I previously posted:
Note: I've only just read the FAQ. I have not read the protocol spec.
As partially noted in the FAQ, many of the privacy and annoyance issues
Geminii seeks to address, including popups, are caused by scripts
(mainly Javascript, but other scripts are allowed and supported) and
cookies. Geminii addresses these by not supporting scripts or cookies.
"No scripts" fixes pretty much all the annoyances.
Geminii does not support CSS or style. Given modern CSS's media query
capabilities, not supporting CSS helps protect privacy (such as device
property identification, which can be accomplished via CSS style in
several different ways).
I see that Geminii also does not allow file inclusions, so images,
iframe content, and the like aren't available. That stops web bugs.

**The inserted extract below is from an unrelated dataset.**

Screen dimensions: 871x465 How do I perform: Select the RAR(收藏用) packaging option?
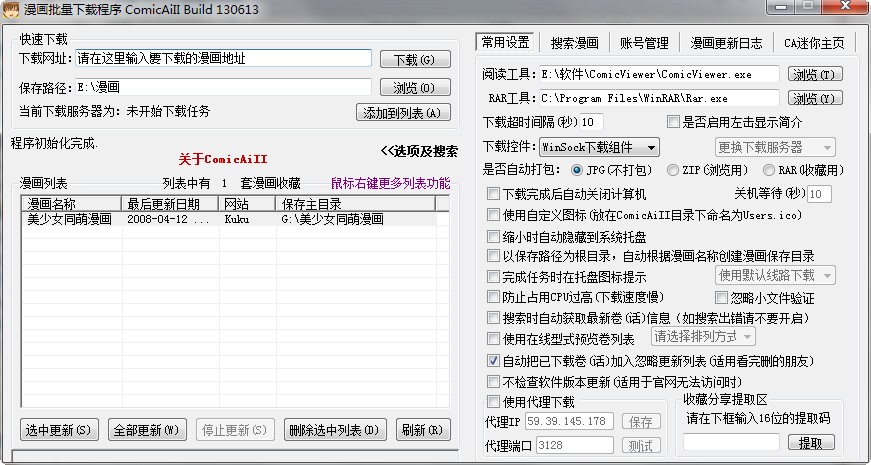point(770,170)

There are, however, other methods for tracking, and I can't tell whether
Geminii addresses them.
1) Link click tracking.
Suppose you have a page of links, and the site that served that page
wishes to track which link you clicked. [In the case of Google, for
example, my impression is that they use the information about which
one you chose to improve search result order, moving the more popular
choices up in the search results.]
The typical method of doing that is what I'll call a URL redirect.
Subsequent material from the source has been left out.